## START DATA PROVIDED

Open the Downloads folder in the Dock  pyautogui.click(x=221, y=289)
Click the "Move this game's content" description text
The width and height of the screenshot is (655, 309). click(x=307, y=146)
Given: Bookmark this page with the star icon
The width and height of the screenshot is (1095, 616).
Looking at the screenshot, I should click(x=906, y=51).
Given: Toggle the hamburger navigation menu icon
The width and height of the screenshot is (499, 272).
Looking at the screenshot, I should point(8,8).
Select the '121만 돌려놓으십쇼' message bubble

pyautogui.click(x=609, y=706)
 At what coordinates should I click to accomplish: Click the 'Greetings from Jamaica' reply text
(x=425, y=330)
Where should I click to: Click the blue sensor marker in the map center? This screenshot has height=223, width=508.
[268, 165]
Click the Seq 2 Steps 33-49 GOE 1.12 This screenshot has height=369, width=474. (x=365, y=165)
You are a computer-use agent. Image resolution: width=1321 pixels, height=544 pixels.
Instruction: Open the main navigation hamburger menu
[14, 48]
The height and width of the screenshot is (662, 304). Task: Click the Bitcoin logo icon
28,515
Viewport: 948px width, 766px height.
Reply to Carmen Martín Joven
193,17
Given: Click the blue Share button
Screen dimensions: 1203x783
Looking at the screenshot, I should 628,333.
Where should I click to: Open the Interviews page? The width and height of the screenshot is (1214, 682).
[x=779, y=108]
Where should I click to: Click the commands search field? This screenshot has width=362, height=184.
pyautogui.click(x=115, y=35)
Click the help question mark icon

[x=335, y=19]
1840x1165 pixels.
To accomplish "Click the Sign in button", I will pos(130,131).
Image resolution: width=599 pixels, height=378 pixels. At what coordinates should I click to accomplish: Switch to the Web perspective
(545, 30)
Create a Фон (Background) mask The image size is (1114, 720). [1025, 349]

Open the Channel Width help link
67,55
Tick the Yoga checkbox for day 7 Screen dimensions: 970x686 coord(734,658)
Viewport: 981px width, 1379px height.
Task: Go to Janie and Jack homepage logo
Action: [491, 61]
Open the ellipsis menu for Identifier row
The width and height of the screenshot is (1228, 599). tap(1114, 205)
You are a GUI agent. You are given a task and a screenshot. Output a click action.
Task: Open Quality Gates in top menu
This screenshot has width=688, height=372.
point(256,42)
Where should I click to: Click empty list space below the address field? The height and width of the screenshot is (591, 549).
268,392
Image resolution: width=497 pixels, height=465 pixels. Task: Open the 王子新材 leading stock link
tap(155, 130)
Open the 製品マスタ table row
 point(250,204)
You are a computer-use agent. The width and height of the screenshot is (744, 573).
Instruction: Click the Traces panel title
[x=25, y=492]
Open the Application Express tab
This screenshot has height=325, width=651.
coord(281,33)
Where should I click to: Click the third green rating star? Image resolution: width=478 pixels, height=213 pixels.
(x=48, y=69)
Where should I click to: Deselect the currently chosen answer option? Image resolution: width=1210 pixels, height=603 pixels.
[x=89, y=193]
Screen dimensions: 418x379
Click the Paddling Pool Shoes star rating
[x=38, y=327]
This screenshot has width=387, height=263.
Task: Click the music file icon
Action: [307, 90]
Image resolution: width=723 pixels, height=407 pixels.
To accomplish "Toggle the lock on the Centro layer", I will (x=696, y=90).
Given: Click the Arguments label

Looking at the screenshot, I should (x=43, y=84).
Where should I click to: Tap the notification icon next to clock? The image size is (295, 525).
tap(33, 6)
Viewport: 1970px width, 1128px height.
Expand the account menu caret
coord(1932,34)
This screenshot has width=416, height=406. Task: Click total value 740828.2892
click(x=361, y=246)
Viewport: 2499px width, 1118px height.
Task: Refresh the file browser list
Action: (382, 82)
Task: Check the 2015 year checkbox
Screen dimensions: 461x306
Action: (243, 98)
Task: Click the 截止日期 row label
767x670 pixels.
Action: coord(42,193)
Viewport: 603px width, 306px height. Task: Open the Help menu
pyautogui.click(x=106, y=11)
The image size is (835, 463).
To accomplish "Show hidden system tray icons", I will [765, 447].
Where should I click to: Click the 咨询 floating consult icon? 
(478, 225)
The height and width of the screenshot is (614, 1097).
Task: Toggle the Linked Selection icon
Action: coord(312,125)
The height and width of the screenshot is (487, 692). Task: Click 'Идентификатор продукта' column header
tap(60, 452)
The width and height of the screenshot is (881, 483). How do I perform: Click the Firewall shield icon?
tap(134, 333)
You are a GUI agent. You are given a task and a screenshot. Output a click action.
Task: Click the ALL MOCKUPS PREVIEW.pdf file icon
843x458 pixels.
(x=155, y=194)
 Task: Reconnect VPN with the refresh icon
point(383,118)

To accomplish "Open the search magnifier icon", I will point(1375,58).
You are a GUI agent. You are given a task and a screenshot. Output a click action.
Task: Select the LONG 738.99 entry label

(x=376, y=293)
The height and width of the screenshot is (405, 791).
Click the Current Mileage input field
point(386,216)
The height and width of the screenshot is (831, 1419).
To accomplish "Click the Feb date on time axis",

## END DATA PROVIDED

→ EXERCISE: Express the part of the data that opens with the line containing "Given: Click the Arguments label" and closes with the line containing "coord(1932,34)" as a Markdown table with the columns Number and Data line, numbering the rows and leaving out blank lines.

→ REPLY:
| Number | Data line |
|---|---|
| 1 | Given: Click the Arguments label |
| 2 | Looking at the screenshot, I should (x=43, y=84). |
| 3 | Where should I click to: Tap the notification icon next to clock? The image size is (295, 525). |
| 4 | tap(33, 6) |
| 5 | Viewport: 1970px width, 1128px height. |
| 6 | Expand the account menu caret |
| 7 | coord(1932,34) |